### Work item:
Word for word, restate the line containing "Play the 0:03 voice message" and all the lines that come after it in the entries below. Include nothing from before it.
Top of Provided records
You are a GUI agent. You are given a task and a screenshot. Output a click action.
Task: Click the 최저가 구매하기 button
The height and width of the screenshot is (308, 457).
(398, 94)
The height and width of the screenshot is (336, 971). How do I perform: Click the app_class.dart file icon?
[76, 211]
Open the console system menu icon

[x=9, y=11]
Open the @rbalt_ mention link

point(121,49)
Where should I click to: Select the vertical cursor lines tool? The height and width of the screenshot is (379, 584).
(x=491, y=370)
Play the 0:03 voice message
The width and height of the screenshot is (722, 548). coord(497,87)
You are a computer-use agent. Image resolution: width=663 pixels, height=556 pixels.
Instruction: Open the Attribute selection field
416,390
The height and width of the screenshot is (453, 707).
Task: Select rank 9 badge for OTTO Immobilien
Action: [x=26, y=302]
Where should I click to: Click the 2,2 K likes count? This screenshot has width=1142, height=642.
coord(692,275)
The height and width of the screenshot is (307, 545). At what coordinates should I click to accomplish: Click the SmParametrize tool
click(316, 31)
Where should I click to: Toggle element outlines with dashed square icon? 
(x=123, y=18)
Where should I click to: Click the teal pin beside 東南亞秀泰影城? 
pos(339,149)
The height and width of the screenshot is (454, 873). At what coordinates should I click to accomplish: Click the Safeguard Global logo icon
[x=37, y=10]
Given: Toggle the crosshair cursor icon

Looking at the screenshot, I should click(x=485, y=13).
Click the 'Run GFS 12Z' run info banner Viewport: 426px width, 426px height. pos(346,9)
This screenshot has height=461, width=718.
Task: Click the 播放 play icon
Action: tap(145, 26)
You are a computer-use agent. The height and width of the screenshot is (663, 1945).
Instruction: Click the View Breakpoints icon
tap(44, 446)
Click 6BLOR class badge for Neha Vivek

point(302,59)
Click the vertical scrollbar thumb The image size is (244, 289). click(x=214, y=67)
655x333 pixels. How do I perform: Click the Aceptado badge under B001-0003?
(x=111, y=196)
Bottom of Provided records
### Solved problem:
Play the 0:03 voice message
The width and height of the screenshot is (722, 548). coord(497,87)
You are a computer-use agent. Image resolution: width=663 pixels, height=556 pixels.
Instruction: Open the Attribute selection field
416,390
The height and width of the screenshot is (453, 707).
Task: Select rank 9 badge for OTTO Immobilien
Action: [x=26, y=302]
Where should I click to: Click the 2,2 K likes count? This screenshot has width=1142, height=642.
coord(692,275)
The height and width of the screenshot is (307, 545). At what coordinates should I click to accomplish: Click the SmParametrize tool
click(316, 31)
Where should I click to: Toggle element outlines with dashed square icon? 
(x=123, y=18)
Where should I click to: Click the teal pin beside 東南亞秀泰影城? 
pos(339,149)
The height and width of the screenshot is (454, 873). At what coordinates should I click to accomplish: Click the Safeguard Global logo icon
[x=37, y=10]
Given: Toggle the crosshair cursor icon

Looking at the screenshot, I should click(x=485, y=13).
Click the 'Run GFS 12Z' run info banner Viewport: 426px width, 426px height. pos(346,9)
This screenshot has height=461, width=718.
Task: Click the 播放 play icon
Action: tap(145, 26)
You are a computer-use agent. The height and width of the screenshot is (663, 1945).
Instruction: Click the View Breakpoints icon
tap(44, 446)
Click 6BLOR class badge for Neha Vivek

point(302,59)
Click the vertical scrollbar thumb The image size is (244, 289). click(x=214, y=67)
655x333 pixels. How do I perform: Click the Aceptado badge under B001-0003?
(x=111, y=196)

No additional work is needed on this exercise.